The NFC North might be seeing a seismic shift in power, with the Chicago Bears finding a quarterback and the Green Bay Packers perhaps losing theirs.
Great quarterback play has been a dirty rumor in Chicago and a staple in Green Bay for decades.
In one day, we might have seen the start of a massive role reversal.
On Thursday, everyone in and around the NFL began settling in for the draft. Then, a mid-afternoon bombshell: Aaron Rodgers wants a divorce from the Green Bay Packers.

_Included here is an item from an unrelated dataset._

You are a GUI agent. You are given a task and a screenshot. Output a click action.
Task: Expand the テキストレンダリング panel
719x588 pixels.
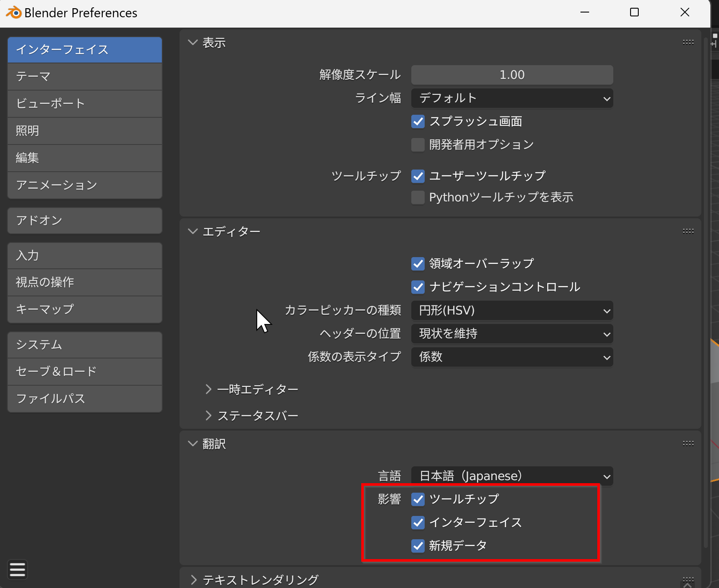coord(260,580)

Rodgers, 37, is coming off an MVP season but for reasons well-documented, is furious. Jordan Love, the lack of weaponry, a rift with general manager Brian Gutekunst and so forth. With three years and more than $105 million remaining on his contract, Rodgers is reportedly willing to retire if it means never stepping foot in Lambeau Field again.
In the minutes leading up to the draft, rampant speculation began, specifically around the Denver Broncos. Denver has a good roster, a poor quarterback situation and the cap space to make it work. Ultimately, no deal with the Packers adamant they won’t trade Rodgers.
So how does it all end?
Rodgers will reportedly be happy if he’s dealt to either the Broncos, Las Vegas Raiders or San Francisco 49ers. With the latter taking Trey Lance, that’s out. The Raiders would need to clear cap, but it’s plausible. The Broncos, of those three, make the most sense by a wide margin.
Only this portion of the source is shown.